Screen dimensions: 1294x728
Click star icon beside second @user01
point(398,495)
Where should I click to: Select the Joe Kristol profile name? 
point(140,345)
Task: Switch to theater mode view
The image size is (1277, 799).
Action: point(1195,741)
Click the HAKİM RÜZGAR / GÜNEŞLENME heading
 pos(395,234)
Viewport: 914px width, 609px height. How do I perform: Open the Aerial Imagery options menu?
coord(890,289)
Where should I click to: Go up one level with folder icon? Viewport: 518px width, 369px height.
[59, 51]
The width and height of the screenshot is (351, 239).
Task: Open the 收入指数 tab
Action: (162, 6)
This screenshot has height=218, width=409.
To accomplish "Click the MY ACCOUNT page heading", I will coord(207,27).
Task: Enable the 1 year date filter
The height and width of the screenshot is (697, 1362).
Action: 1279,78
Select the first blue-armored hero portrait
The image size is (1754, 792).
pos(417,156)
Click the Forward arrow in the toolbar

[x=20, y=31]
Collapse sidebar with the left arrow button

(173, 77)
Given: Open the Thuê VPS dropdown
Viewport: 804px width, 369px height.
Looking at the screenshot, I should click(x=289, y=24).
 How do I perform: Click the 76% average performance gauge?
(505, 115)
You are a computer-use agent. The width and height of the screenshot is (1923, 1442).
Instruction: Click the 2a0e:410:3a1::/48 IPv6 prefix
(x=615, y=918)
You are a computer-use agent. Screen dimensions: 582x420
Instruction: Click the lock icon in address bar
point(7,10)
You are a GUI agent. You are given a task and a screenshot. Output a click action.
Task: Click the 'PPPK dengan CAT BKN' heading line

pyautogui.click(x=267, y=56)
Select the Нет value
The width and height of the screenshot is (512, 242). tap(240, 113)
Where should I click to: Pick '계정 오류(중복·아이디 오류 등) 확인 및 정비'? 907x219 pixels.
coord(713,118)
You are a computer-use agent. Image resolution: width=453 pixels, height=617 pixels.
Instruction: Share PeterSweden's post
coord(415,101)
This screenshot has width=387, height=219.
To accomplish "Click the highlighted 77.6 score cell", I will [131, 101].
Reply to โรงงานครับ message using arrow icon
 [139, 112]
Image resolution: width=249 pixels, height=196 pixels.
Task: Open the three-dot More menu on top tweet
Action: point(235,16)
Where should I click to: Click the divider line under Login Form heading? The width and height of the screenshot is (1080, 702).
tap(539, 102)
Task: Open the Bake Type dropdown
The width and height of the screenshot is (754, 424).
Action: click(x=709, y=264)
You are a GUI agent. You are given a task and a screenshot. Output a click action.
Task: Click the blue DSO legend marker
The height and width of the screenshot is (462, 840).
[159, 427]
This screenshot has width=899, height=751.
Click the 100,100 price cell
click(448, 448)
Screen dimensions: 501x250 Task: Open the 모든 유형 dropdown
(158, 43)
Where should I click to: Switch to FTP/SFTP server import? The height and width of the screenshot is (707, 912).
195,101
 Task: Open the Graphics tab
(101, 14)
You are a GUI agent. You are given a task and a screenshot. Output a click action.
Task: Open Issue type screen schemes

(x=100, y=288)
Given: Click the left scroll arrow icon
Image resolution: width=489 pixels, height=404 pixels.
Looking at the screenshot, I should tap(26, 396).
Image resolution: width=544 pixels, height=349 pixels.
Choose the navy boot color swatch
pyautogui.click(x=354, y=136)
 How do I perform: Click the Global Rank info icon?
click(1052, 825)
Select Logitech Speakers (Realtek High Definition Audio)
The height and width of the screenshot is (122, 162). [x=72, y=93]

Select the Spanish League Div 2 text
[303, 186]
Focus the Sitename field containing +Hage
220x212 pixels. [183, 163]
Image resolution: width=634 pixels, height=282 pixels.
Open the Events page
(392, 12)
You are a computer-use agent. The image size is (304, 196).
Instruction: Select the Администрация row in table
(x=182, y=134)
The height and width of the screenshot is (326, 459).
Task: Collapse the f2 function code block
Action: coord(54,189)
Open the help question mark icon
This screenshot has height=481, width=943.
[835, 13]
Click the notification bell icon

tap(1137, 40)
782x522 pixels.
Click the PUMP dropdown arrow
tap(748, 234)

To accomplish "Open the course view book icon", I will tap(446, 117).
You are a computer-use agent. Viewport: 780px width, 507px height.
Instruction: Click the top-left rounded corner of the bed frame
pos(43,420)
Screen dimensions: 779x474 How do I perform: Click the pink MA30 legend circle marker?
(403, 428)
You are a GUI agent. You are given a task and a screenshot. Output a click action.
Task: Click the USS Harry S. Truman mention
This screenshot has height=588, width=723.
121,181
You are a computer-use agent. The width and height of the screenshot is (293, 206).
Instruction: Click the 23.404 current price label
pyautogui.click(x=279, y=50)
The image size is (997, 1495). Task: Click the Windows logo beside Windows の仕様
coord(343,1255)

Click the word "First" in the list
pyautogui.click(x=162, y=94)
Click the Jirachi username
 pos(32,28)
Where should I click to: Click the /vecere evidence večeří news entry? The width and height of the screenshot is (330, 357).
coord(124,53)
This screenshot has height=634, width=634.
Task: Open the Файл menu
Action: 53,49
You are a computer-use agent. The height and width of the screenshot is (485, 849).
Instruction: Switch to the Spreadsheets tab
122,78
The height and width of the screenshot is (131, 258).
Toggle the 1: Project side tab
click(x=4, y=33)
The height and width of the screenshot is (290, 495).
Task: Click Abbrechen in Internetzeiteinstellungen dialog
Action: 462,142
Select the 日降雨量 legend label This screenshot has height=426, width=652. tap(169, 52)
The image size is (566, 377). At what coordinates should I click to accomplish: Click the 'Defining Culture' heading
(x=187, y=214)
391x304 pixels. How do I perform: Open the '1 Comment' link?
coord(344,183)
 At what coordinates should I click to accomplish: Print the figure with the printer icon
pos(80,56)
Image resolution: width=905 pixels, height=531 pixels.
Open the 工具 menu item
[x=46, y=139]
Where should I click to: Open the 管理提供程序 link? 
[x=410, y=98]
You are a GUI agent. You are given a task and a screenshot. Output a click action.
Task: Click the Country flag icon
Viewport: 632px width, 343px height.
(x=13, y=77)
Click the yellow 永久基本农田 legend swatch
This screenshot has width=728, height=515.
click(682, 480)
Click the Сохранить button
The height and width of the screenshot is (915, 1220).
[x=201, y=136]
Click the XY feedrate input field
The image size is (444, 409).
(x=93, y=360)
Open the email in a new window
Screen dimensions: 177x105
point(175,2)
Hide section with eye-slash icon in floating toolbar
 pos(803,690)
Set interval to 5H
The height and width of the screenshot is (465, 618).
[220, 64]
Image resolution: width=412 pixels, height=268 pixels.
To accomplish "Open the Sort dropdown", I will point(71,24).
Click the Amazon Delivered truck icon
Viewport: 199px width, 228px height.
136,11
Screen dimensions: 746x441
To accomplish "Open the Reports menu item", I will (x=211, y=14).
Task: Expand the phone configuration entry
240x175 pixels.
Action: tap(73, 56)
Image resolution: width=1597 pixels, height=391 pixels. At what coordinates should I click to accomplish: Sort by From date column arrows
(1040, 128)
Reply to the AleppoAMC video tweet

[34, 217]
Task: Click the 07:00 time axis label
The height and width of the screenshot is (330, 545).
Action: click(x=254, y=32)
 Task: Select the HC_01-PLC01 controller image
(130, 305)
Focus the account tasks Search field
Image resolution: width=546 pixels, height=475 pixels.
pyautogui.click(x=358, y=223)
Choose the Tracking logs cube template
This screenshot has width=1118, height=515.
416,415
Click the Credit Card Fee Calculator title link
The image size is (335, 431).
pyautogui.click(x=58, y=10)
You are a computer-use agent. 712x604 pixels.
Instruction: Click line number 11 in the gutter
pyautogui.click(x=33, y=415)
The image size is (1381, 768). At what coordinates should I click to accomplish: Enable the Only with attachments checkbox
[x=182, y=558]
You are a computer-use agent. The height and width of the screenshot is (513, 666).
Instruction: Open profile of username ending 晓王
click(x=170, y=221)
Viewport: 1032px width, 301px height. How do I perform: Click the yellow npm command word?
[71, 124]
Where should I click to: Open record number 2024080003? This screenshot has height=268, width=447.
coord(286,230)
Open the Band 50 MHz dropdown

==============================

> Written problem
Please format the listing, from its first line through the line containing "The width and height of the screenshot is (512, 242).", as a JSON list of strings with one string per line and blank lines omitted.

> Full answer
[
  "Screen dimensions: 1294x728",
  "Click star icon beside second @user01",
  "point(398,495)",
  "Where should I click to: Select the Joe Kristol profile name? ",
  "point(140,345)",
  "Task: Switch to theater mode view",
  "The image size is (1277, 799).",
  "Action: point(1195,741)",
  "Click the HAKİM RÜZGAR / GÜNEŞLENME heading",
  " pos(395,234)",
  "Viewport: 914px width, 609px height. How do I perform: Open the Aerial Imagery options menu?",
  "coord(890,289)",
  "Where should I click to: Go up one level with folder icon? Viewport: 518px width, 369px height.",
  "[59, 51]",
  "The width and height of the screenshot is (351, 239).",
  "Task: Open the 收入指数 tab",
  "Action: (162, 6)",
  "This screenshot has height=218, width=409.",
  "To accomplish \"Click the MY ACCOUNT page heading\", I will coord(207,27).",
  "Task: Enable the 1 year date filter",
  "The height and width of the screenshot is (697, 1362).",
  "Action: 1279,78",
  "Select the first blue-armored hero portrait",
  "The image size is (1754, 792).",
  "pos(417,156)",
  "Click the Forward arrow in the toolbar",
  "[x=20, y=31]",
  "Collapse sidebar with the left arrow button",
  "(173, 77)",
  "Given: Open the Thuê VPS dropdown",
  "Viewport: 804px width, 369px height.",
  "Looking at the screenshot, I should click(x=289, y=24).",
  " How do I perform: Click the 76% average performance gauge?",
  "(505, 115)",
  "You are a computer-use agent. The width and height of the screenshot is (1923, 1442).",
  "Instruction: Click the 2a0e:410:3a1::/48 IPv6 prefix",
  "(x=615, y=918)",
  "You are a computer-use agent. Screen dimensions: 582x420",
  "Instruction: Click the lock icon in address bar",
  "point(7,10)",
  "You are a GUI agent. You are given a task and a screenshot. Output a click action.",
  "Task: Click the 'PPPK dengan CAT BKN' heading line",
  "pyautogui.click(x=267, y=56)",
  "Select the Нет value",
  "The width and height of the screenshot is (512, 242). tap(240, 113)"
]